L’offre inclut des projets ambitieux, comme un port en eau profonde sur l’Atlantique et un stock stratégique commun de minerais. En retour, Kinshasa demande des armes, des formations pour ses soldats et, peut-être, des bases américaines pour protéger les sites miniers. Ces discussions, encore exploratoires, ont pris de l’ampleur après la visite de l’émissaire américain Massad Boulos en avril 2025. Des entreprises américaines pourraient investir des milliards dans les infrastructures congolaises. Selon la presse locale, la RDC s’attend à des investissements de l’Oncle Sam estimés à près de 500 milliards de dollars sur une période de 15 ans.
Des efforts diplomatiques à Doha
Parallèlement, la communauté internationale s’active. Le 30 avril 2025, des représentants des États-Unis, de la France, du Qatar, du Togo, de la RDC et du Rwanda se sont réunis à Doha pour discuter de la paix. Cette rencontre, dans la lignée d’un sommet trilatéral en mars, a salué un cessez-le-feu fragile entre la RDC et le M23, facilité par le Qatar. Les discussions ont aussi porté sur la crise humanitaire et les causes profondes du conflit, comme l’exploitation illégale des minerais.

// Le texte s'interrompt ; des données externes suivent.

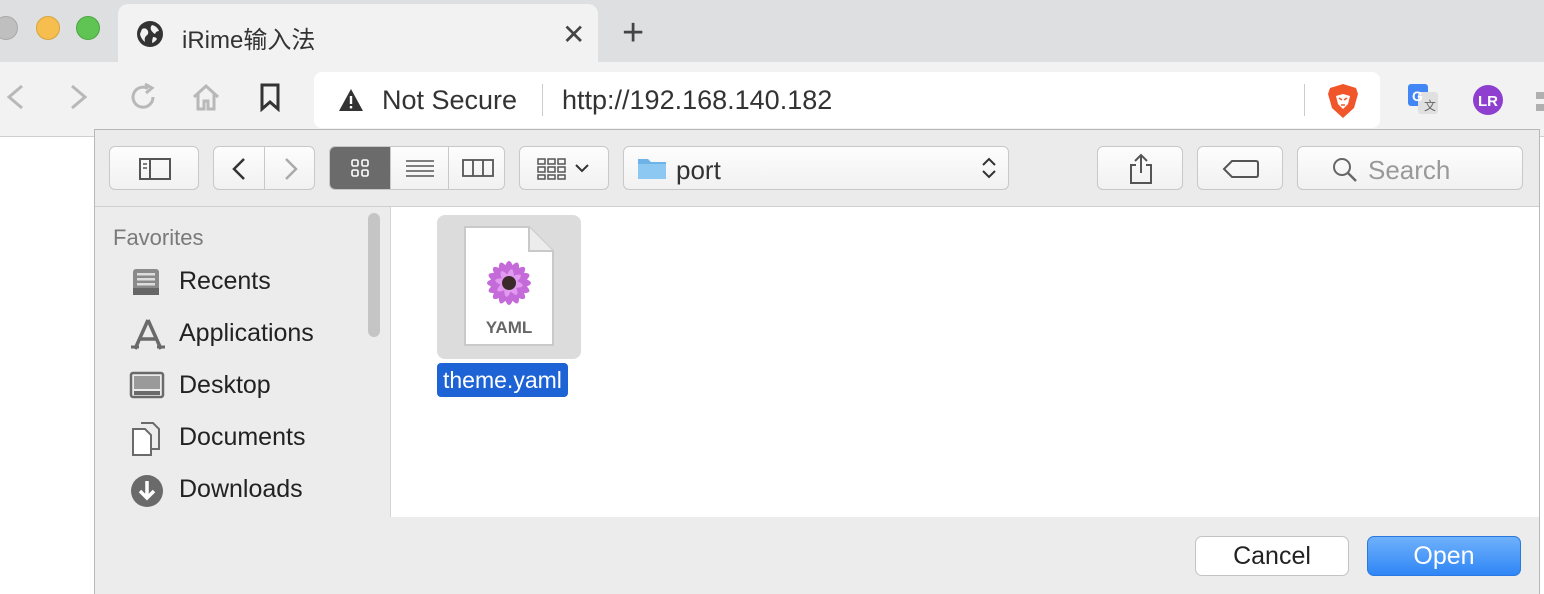 The height and width of the screenshot is (594, 1544). I want to click on downloads-icon, so click(147, 491).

Ces efforts s’appuient sur des initiatives régionales. En février, un sommet à Dar es Salaam, réunissant la Communauté d’Afrique de l’Est (EAC) et la Communauté de développement de l’Afrique australe (SADC), a posé des jalons. Une Déclaration de principes, signée à Washington le 25 avril, a renforcé l’élan. Mais la présence du Rwanda à la table des négociations reste controversée, tant les tensions avec la RDC sont vives.
Un pari risqué pour Kinshasa
La proposition de la RDC aux États-Unis est un pari stratégique. Un soutien américain pourrait freiner le M23 et sécuriser les mines. Mais les défis sont immenses. La corruption gangrène le secteur minier congolais. Les conditions de travail dans les mines sont souvent inhumaines, et l’impact environnemental est désastreux. Un afflux d’investissements étrangers, sans réformes, pourrait aggraver ces problèmes.

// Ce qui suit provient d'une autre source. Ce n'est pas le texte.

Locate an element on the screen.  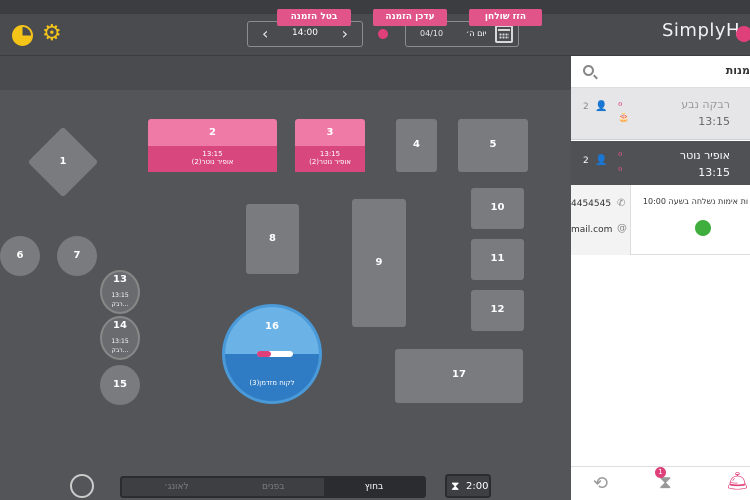
reservation-item: 2 👤 ℴ 🎂 רבקה נבע 13:15 is located at coordinates (660, 114).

De plus, marginaliser le Rwanda pourrait attiser les tensions régionales. Kigali, qui nie tout soutien au M23, pourrait riposter économiquement ou diplomatiquement. La Chine, quant à elle, observe attentivement, peu encline à céder sa mainmise sur les minerais congolais.
Vers une paix durable ?
L’avenir de l’est de la RDC dépend de plusieurs facteurs. Un cessez-le-feu durable est urgent pour acheminer l’aide humanitaire. Mais sans s’attaquer à la contrebande des minerais, le conflit risque de perdurer. Les États-Unis, prudents, privilégient leurs intérêts économiques à un engagement militaire direct. La proposition de Kinshasa pourrait changer la donne, mais elle soulève une question : la paix peut-elle vraiment s’acheter avec des minerais ?

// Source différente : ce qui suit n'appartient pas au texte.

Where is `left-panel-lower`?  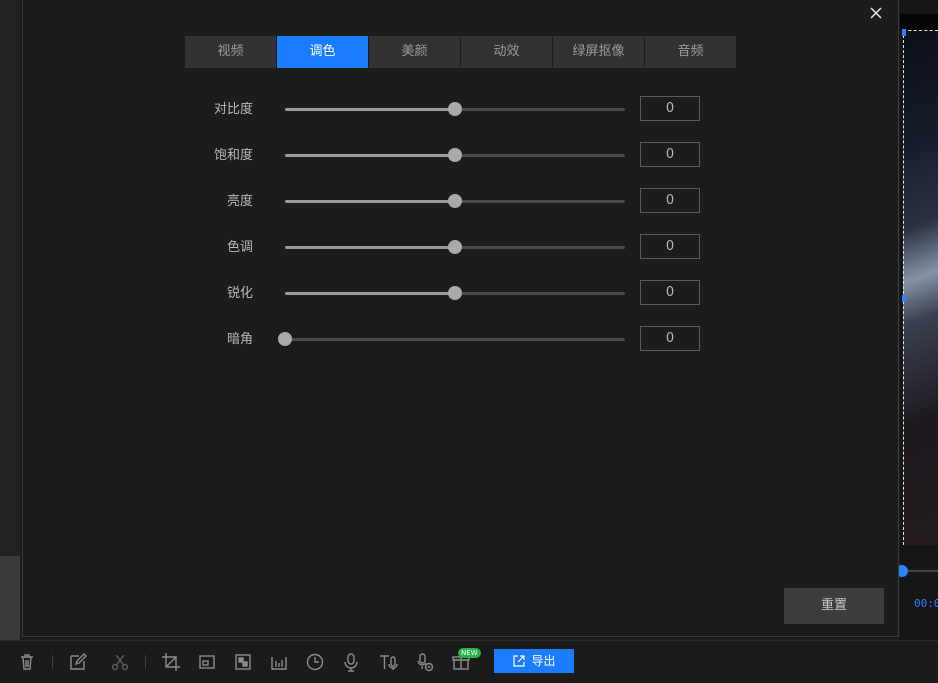 left-panel-lower is located at coordinates (10, 598).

Pour l’heure, les Congolais de l’est continuent de payer le prix fort. Alors que les puissances se disputent leurs richesses, la région attend des solutions concrètes. Doha, Washington, Kinshasa : les négociations se multiplient. Reste à savoir si elles déboucheront sur une paix véritable ou sur un nouvel épisode de la course aux minerais.